DO THIS: Update the records starting at the line containing "How do I perform: Start" and ending at the line containing "point(713,696)" by replacing "icon" with "button", leaving everything else unchanged. Give back only those lines, without the pictures.

____ EXTRACTED RECORDS

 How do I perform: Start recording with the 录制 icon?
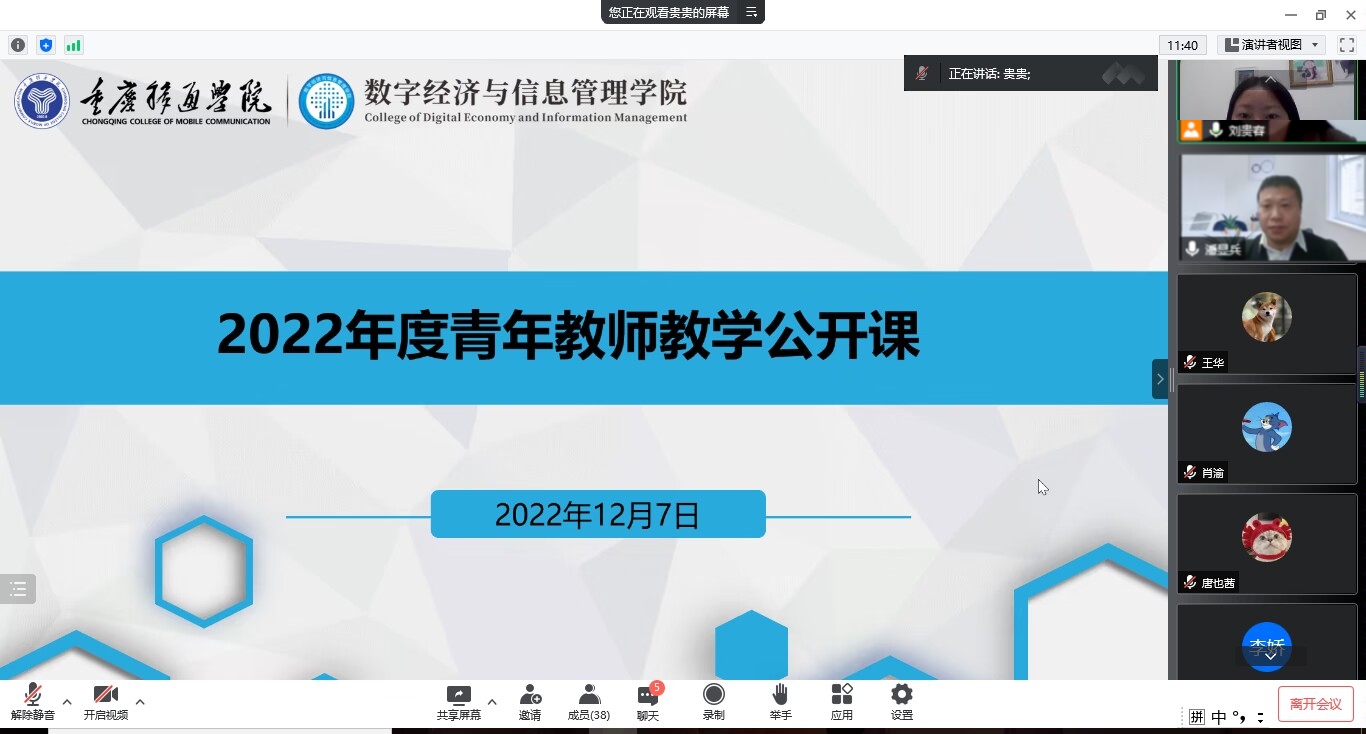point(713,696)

________
____ EXTRACTED RECORDS

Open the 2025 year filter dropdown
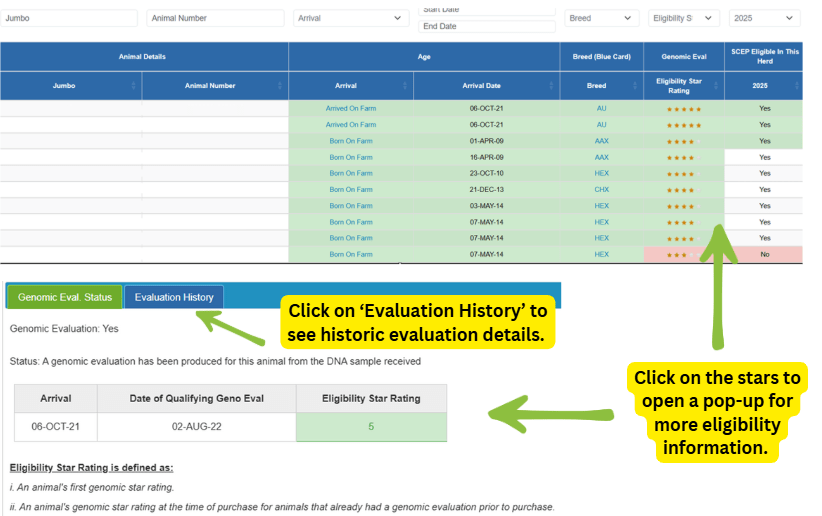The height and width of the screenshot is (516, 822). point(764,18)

________
____ EXTRACTED RECORDS

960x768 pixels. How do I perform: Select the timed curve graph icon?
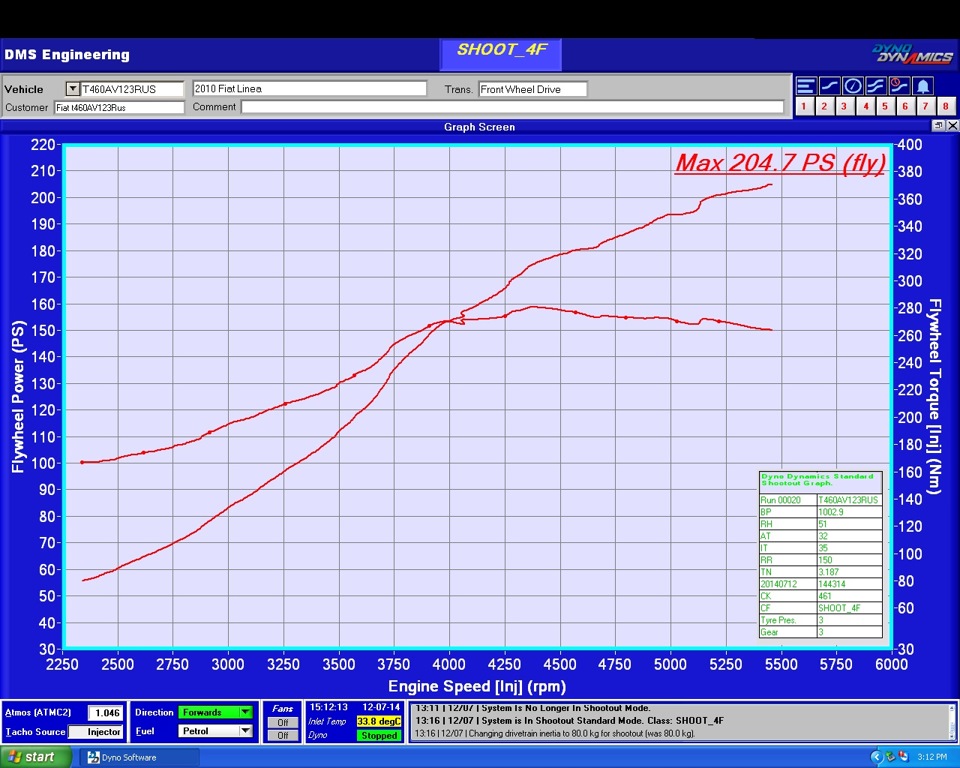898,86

________

ANSWER TO THIS PROBLEM:
 How do I perform: Start recording with the 录制 button?
point(713,696)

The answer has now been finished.